SB: That's who I am. I think it started actually back in Green Bay where I started to shoot the puck a lot more.
You could credit my Dad. And probably Stutts as well.
I still listen to [my Dad] to see what he has to say about my game.
Stothers himself said in another interview, "There's a lot of guys who have been talked about as great leaders—Mark Messier and stuff like that—there's just as many in the AHL that don't get the credit that a Mark Messier does." And indeed, LoVerde and Backman's All-Star selections could have been just as well for their leadership as it was for their play.
HM: You have to have those kinds of guys around your young guys. Good character guys. Not only for on-ice but for off-ice. These kids, they're only at the rink for two or three hours and the rest of the day, they're off on their own. And some of them are on their own for the first time.
So having those guys around to make sure [others are] doing what they need to do, keeping [others] on the straight and narrow off the ice is huge. That's why Vinny's the captain and Backs has become the assistant captain because those are the leaders you want around your young guys.
Nic Dowd, Ontario Reign Assistant Captain: Sean's probably a little more vocal. Both lead by example. Vinny's a little quieter in the room compared to Backs. Both have a good pulse of team. They know what needs to be said or what needs to be done. Easy guys to follow.
I think you see it a lot more in the pros, guys are much more willing to follow people that put the team in front of their own aspects. And I think that's seen with Vinny and Backs and Jeff and Buds...It's easy to follow guys like that: Guys who want to get better and are the hardest-working guys on the ice.
And fittingly, the ones who essentially grew up together live together now. From Backman's long locks to LoVerde's even longer odds, it's been some trip to the top for the roomies. Can they polish off personal-best seasons with yet another Calder Cup?

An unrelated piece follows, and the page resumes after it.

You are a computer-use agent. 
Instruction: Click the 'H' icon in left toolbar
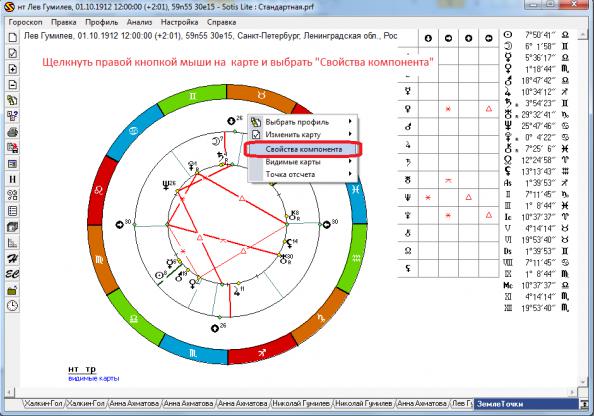13,179

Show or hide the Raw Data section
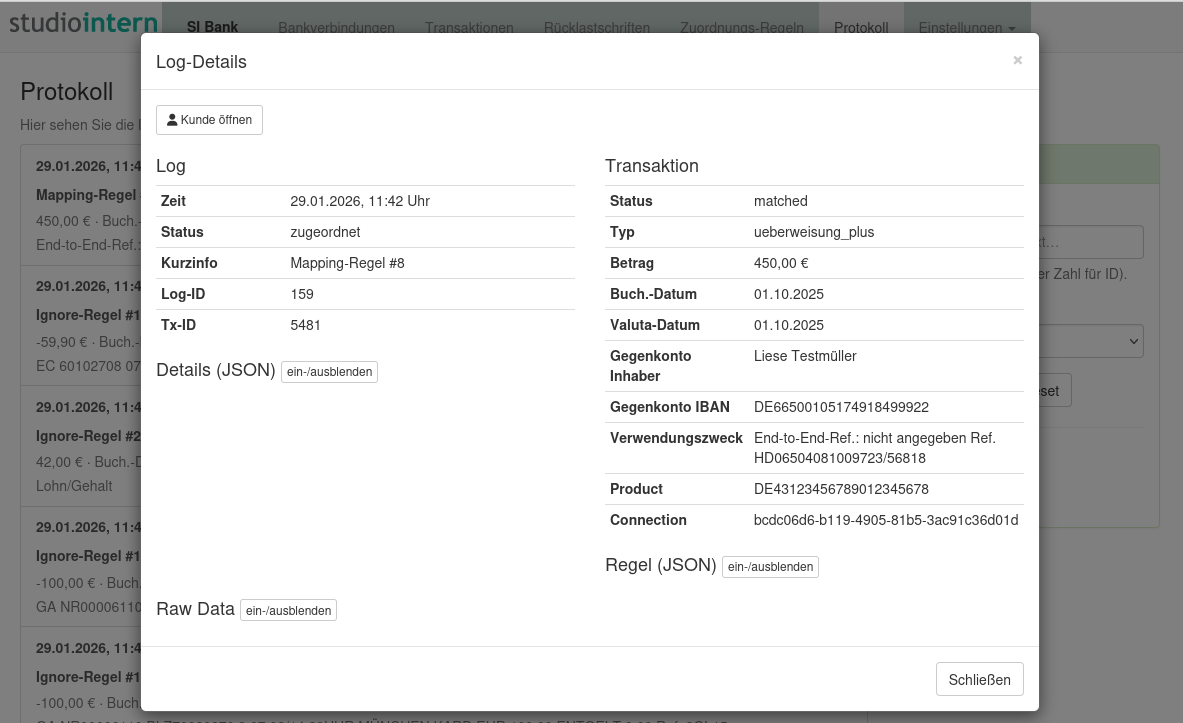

Stothers expands on the hierarchy of leadership in the Reign locker room.
MS: Part of it is there's guys that have letters on their jerseys, but we don't limit it to just the captain and the assistants. Last year, we had six core guys, and this year, we have six core guys that we meet with on a regular basis. Jeff Schultz isn't wearing a letter, but we value what Jeff has to say, his contributions. Michael Mersch could very easily be an assistant captain. So when he's here, we rely on him. Newbs is an experienced guy, both in the NHL and AHL. We kind of bring it to that small group, bounce ideas off them, they bounce ideas off us, and they can take it back to the guys in the room.
The biggest part is just the communication. There's got to be communication all the time between the coach and the players, players and the coach. So long as they know what's going on or what's expected of them, it's easier
You try to get guys that are easy to talk to. Sociable, engageable, that have a good feel for the room and what the guys are feeling. I trust those guys. If I ask any one of those six guys, "Are you guys tired? Are you beat up?" Say, from a road trip. They're going to say, "Yeah, we are." Or, "No, not that bad." So you could gauge even a practice accordingly. You can't ask them, and they say automatically, "Yeah, we're really beat up"...because they don't want to practice or put the work in. Then it doesn't work. But it's not the case with these guys. The trust is a two-way street. I know they'll do anything for us as a coaching staff, and they know we'll do anything for them as a coaching staff. It's trust.